**Task**
Your task is to copy each line in the listing that includes the word "computer".

┏━━

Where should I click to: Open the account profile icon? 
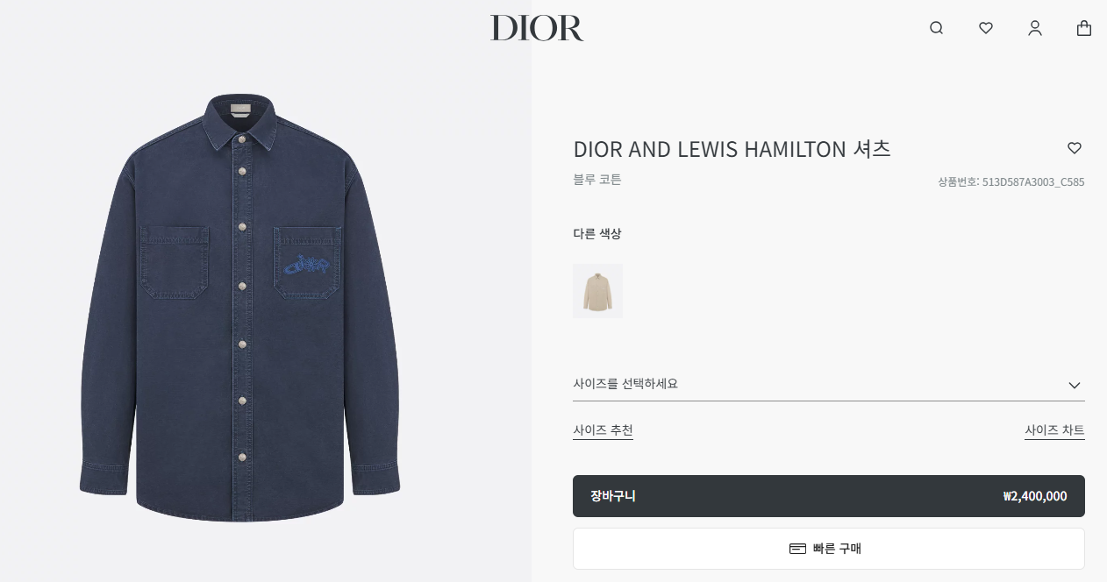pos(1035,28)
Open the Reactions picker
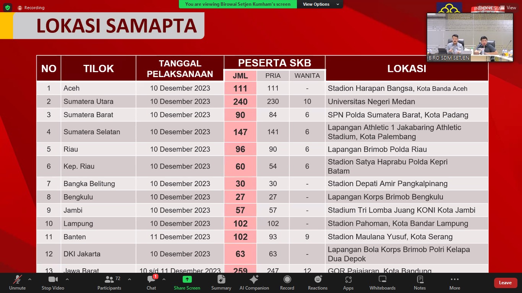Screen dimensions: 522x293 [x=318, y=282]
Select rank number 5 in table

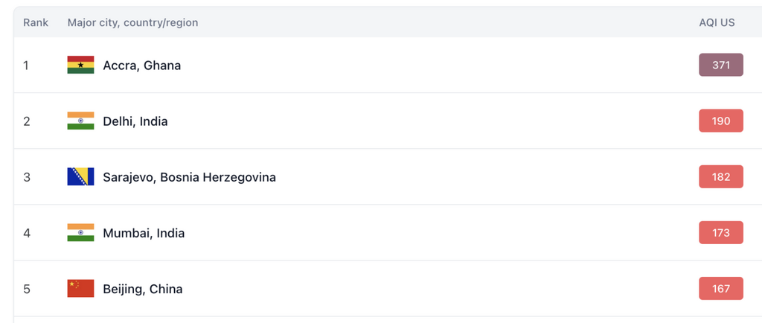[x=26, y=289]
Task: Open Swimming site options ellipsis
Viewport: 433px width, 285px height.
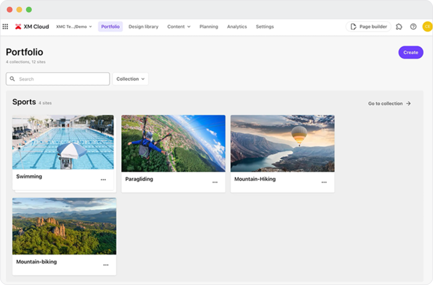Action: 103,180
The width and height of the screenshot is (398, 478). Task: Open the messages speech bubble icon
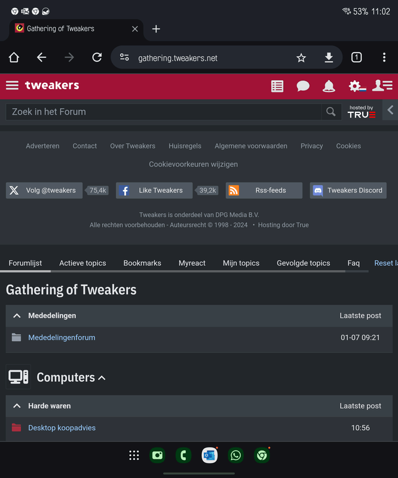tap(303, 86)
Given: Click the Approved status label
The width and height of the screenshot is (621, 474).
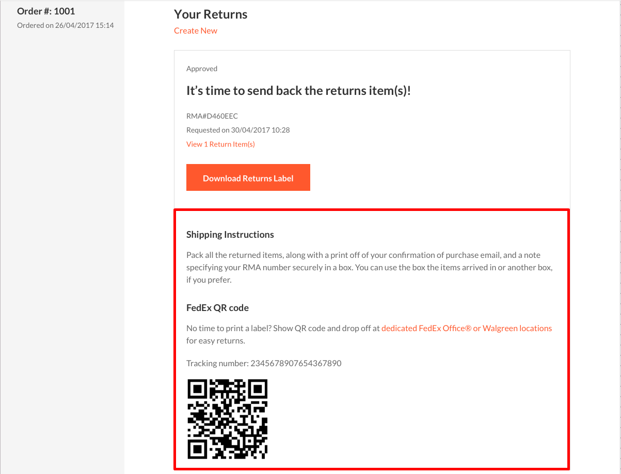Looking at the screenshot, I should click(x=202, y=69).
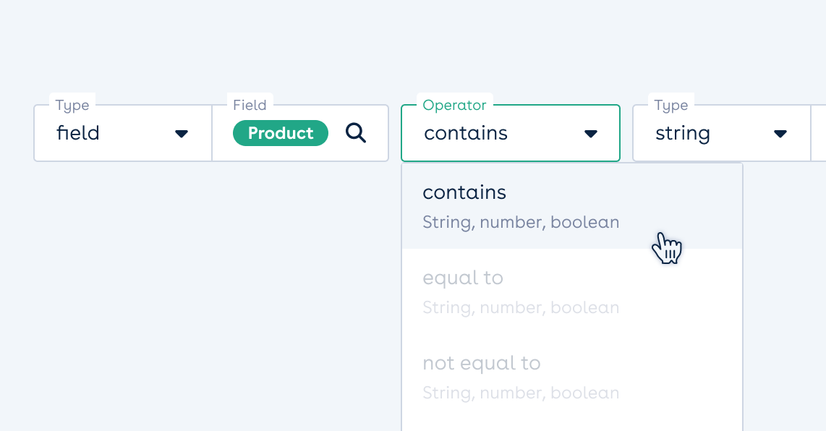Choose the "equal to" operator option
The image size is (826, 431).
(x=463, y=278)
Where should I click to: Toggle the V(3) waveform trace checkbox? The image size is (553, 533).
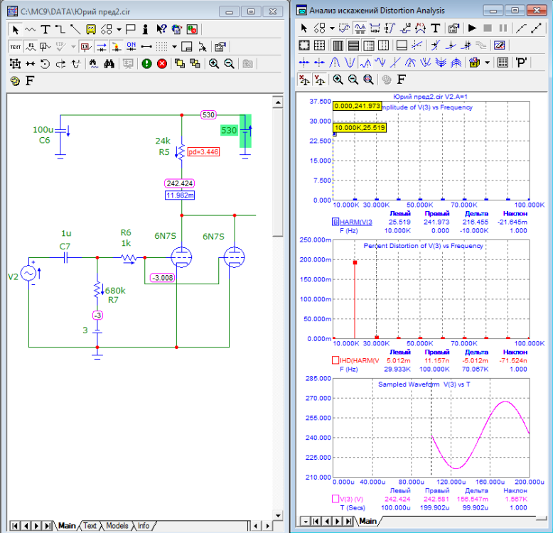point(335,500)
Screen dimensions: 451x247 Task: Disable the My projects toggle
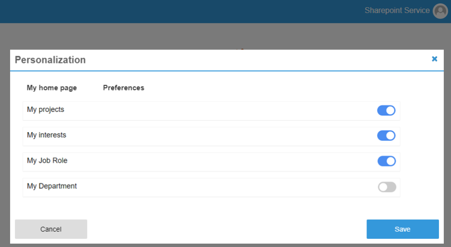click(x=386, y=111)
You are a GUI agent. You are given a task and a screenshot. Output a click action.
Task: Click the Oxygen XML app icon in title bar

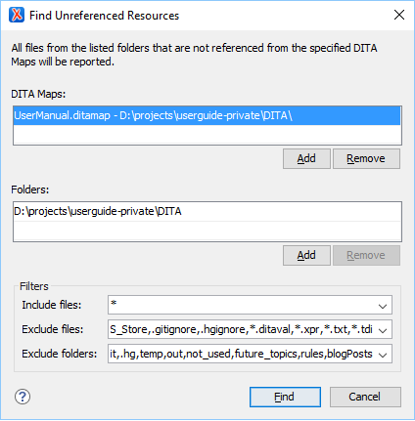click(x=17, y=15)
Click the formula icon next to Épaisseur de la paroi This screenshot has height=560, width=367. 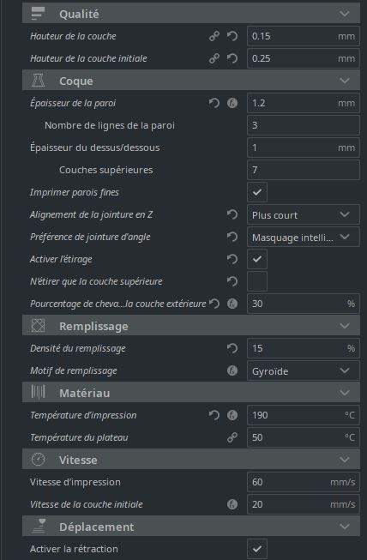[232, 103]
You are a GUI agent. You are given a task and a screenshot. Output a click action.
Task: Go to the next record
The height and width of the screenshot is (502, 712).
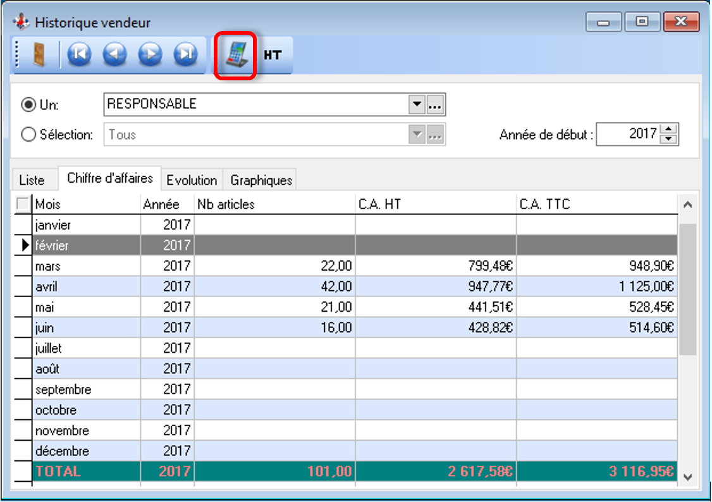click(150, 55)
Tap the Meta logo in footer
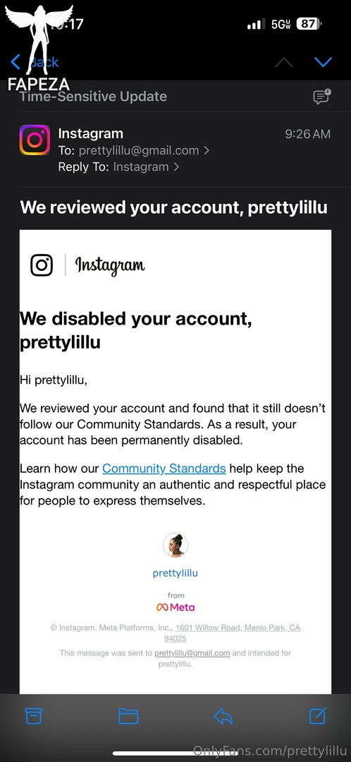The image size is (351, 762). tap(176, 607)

┗━━
┏━━

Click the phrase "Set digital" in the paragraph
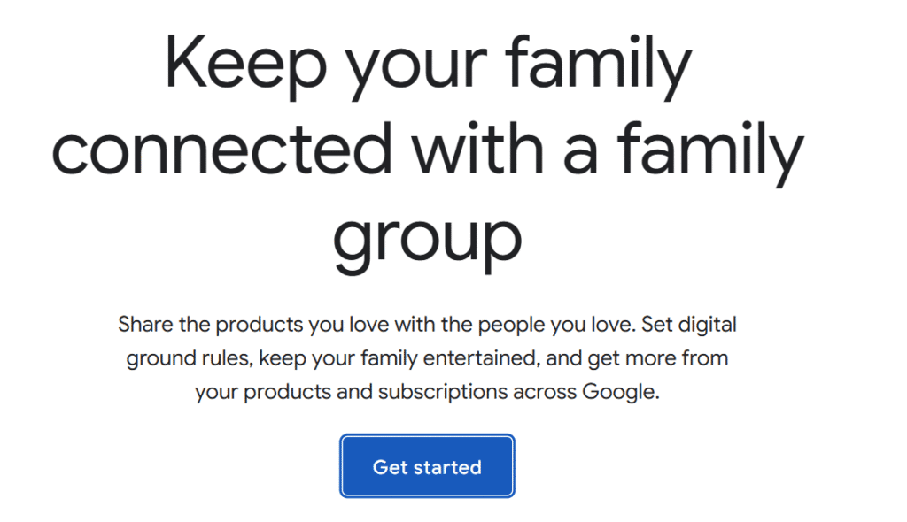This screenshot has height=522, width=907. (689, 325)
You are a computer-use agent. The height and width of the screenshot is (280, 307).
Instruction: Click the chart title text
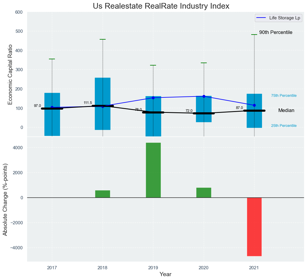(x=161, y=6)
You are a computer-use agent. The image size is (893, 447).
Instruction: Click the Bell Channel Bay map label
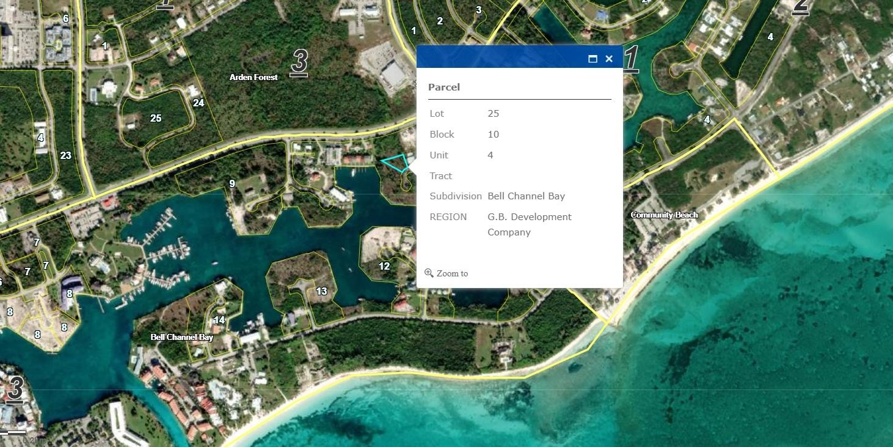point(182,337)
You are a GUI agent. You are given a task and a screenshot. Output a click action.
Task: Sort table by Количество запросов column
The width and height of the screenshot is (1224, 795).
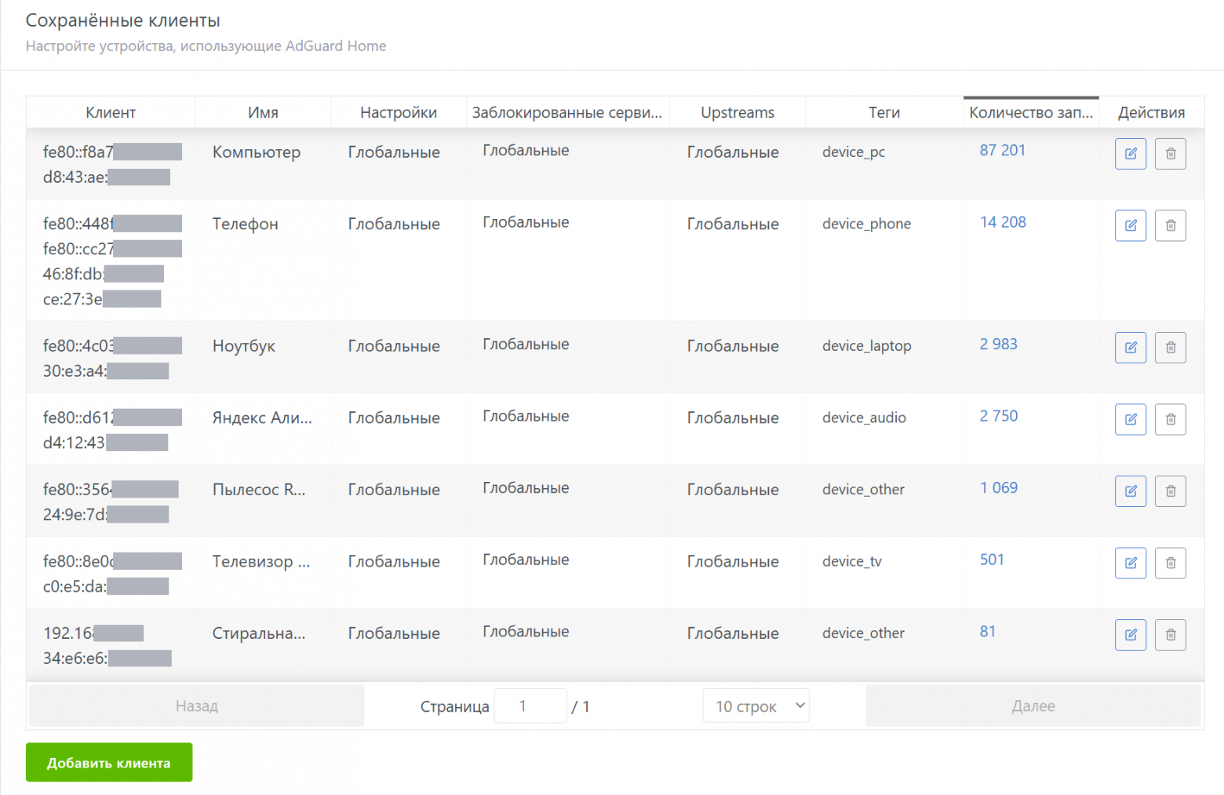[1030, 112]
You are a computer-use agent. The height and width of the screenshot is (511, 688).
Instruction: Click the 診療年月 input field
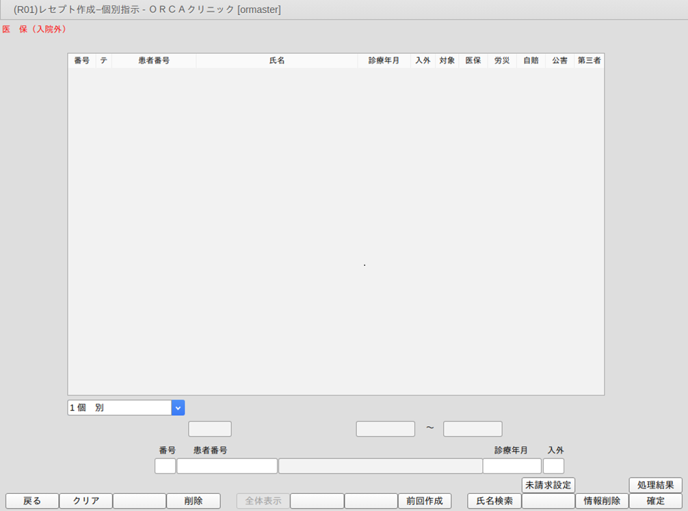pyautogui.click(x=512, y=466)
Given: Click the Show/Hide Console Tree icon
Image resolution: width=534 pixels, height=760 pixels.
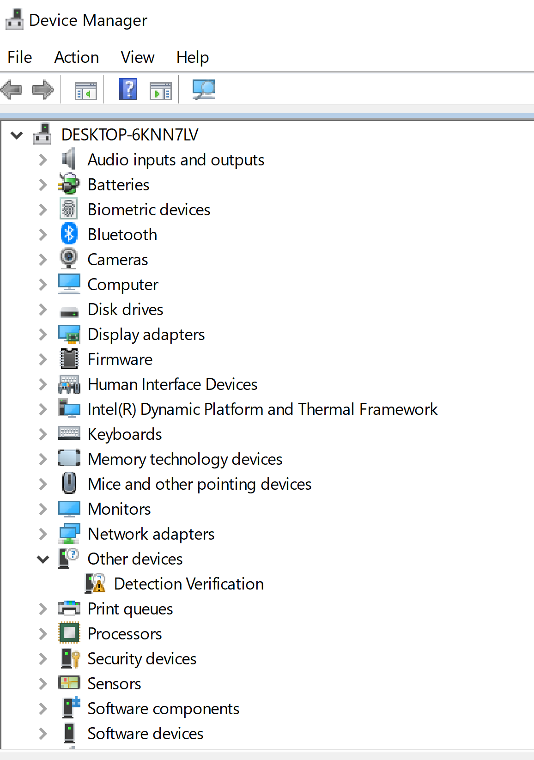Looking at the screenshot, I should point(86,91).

┗━━
┏━━

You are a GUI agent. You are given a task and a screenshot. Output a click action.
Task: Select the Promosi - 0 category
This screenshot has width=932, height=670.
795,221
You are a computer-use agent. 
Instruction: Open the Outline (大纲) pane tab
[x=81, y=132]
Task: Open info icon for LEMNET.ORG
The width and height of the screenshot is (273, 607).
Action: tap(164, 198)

┗━━

**Task output**
You are a computer-use agent. The height and width of the screenshot is (280, 307).
You are a computer-use agent. The image size is (893, 447).
You are a computer-use agent. The height and width of the screenshot is (511, 688).
You are a computer-use agent. 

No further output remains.